### Challenge 1
Answer these questions about the Kristen Kelly biography, one per line:
(a) Who produced her self-titled EP?
(b) Which campaign inducted her into its first class of female artists?
(c) Which of her 2020 singles featured Craig Campbell?
### Challenge 2
Write the next part of the Kristen Kelly biography, starting after its final sentence.

### Text extract
◇ ◇ ◇ ◇
- Born: Waco, Texas
- Origin: Lorena, Texas
- Occupations: Singer, Songwriter
- Instruments: Vocals, Guitar
- Years active: 2012–present
- Label: Arista Nashville
- Website: www.kristenkellymusic.com

= Kristen Kelly =

American singer-songwriter

Kristen Kelly is an American country music singer from Lorena, Texas. While signed to Arista Nashville she released her debut single, "Ex-Old Man". The song was the first from her self titled ep, produced by Tony Brown and Paul Overstreet. "Ex-Old Man" was the number one most added debut song at country radio for a female artist and was Kelly's first TOP 30 single. Radio Country Universe gave the song a B+, praising the sound as "back-to-basics". It debuted at number 60 on the Hot Country Songs chart dated May 12, 2012.

That same year Kelly was a member of the first class of female artists inducted into CMT's Next Women of Country campaign, which spotlights the newest ladies of country music.

Kelly has played the Grand Ole Opry and toured with some of country music's biggest names including Brad Paisley's 2012 Virtual Reality World Tour Rascal Flatts, Alan Jackson, Sheryl Crow, The Band Perry, Willie Nelson, Gary Allan, Dierks Bentley, Jake Owen and more.

Kelly independently released her FIRE ep in 2015 and has released 3 new singles in 2020: "Ashes" which was on Season 7 episode 1 of the Netflix show The Ranch, "Country Music" featuring Craig Campbell and "Thank God For The Neon."
◇ ◇ ◇ ◇
### Stored rows
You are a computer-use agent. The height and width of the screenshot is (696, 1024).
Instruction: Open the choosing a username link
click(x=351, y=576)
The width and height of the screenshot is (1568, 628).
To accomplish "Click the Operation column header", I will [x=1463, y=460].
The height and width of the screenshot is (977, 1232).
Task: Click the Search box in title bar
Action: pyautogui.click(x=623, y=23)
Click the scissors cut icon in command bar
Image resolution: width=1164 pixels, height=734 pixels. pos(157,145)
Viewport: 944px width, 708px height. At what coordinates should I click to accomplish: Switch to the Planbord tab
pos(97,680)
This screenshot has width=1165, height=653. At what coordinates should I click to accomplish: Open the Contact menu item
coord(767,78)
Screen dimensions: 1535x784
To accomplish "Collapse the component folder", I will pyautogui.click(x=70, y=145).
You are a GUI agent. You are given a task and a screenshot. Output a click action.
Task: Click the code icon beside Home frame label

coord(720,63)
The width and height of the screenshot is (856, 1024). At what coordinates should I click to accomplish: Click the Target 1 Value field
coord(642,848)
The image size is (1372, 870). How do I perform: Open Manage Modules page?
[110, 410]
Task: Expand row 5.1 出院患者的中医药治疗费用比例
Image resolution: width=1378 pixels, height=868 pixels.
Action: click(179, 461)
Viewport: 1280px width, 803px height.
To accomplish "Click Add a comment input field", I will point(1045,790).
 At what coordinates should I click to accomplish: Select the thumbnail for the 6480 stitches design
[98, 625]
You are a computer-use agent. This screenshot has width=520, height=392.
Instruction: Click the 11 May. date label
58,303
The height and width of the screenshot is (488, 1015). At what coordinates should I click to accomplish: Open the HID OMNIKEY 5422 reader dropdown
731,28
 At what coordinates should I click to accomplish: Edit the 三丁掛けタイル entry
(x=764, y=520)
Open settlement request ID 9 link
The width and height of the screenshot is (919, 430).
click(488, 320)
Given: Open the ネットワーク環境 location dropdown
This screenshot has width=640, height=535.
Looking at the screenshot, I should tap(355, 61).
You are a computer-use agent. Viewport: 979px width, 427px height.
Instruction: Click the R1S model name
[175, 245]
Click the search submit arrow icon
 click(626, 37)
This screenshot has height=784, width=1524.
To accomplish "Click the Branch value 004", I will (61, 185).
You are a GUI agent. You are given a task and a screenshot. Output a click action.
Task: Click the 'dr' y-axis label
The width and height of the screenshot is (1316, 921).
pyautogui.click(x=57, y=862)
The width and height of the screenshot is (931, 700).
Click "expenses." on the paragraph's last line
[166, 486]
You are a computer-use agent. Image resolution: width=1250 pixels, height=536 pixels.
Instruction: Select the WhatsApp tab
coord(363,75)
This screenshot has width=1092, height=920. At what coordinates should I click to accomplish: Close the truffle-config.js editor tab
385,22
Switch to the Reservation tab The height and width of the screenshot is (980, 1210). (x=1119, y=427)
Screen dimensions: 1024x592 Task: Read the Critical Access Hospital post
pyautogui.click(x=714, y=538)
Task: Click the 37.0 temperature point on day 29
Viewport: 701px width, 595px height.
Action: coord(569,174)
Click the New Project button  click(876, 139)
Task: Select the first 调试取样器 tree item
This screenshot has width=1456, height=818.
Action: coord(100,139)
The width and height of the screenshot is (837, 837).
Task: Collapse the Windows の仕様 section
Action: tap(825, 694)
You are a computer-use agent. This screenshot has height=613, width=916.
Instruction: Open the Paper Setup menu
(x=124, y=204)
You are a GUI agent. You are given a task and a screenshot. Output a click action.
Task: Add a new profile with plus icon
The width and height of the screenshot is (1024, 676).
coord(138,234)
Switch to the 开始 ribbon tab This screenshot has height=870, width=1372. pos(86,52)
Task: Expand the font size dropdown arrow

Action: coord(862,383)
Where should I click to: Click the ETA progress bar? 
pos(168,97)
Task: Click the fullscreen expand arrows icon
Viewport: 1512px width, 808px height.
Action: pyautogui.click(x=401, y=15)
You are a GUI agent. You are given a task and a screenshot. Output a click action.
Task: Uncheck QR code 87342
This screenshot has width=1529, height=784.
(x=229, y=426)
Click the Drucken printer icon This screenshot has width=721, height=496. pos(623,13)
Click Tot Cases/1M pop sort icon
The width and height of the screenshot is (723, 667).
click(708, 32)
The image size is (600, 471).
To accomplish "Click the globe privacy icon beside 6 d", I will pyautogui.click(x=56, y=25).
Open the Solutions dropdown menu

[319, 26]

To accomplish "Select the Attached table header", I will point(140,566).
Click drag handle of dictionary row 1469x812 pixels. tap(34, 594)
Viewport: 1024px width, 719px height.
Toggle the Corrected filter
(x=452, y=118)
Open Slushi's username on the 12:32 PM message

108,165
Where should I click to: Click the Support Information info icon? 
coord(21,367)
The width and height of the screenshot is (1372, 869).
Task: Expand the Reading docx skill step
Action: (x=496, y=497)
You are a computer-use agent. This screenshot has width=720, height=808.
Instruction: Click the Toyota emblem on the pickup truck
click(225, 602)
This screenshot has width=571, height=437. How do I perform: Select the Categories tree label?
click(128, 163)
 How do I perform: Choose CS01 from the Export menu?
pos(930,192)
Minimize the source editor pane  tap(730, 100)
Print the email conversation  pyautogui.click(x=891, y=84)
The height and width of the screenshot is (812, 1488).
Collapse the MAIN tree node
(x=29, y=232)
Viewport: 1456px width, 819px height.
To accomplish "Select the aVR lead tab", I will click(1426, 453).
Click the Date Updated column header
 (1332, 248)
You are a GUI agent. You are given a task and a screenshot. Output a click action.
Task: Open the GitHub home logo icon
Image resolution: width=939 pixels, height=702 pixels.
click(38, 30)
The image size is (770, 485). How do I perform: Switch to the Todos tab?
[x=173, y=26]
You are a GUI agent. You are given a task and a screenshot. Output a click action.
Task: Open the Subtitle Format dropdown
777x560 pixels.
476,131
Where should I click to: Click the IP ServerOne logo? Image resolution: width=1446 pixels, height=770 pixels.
◇ ◇ ◇ ◇
### Response 1
(a) Tony Brown and Paul Overstreet
(b) CMT's Next Women of Country
(c) "Country Music"

### Response 2
==Discography==

=== Studio albums ===

| Title | Details |
|---|---|
| Something Worth Saying, Pt. 2 | Release date: November 16, 2021; Label: self-released; |
| Warrior | Release date: February 16, 2024; Label: Sony; |

==== Extended plays ====

| Title | Details |
|---|---|
| Kristen Kelly | Release date: October 30, 2012; Label: Arista Nashville; |
| Fire | Release date: June 9, 2015; Label: self-released; |

==== Singles ====

Year: Single; Peak chart positions; Album
US Country: US Country Airplay
2012: "Ex-Old Man"; 30; 28; Kristen Kelly
2013: "He Loves to Make Me Cry"; —; 54
2014: "Kiss by Kiss"; —; —; Fire
2015: "Fire"; —; —
2020: "Ashes"; —N/a
"Country Music" (featuring Craig Campbell)
"Thank God for the Neon"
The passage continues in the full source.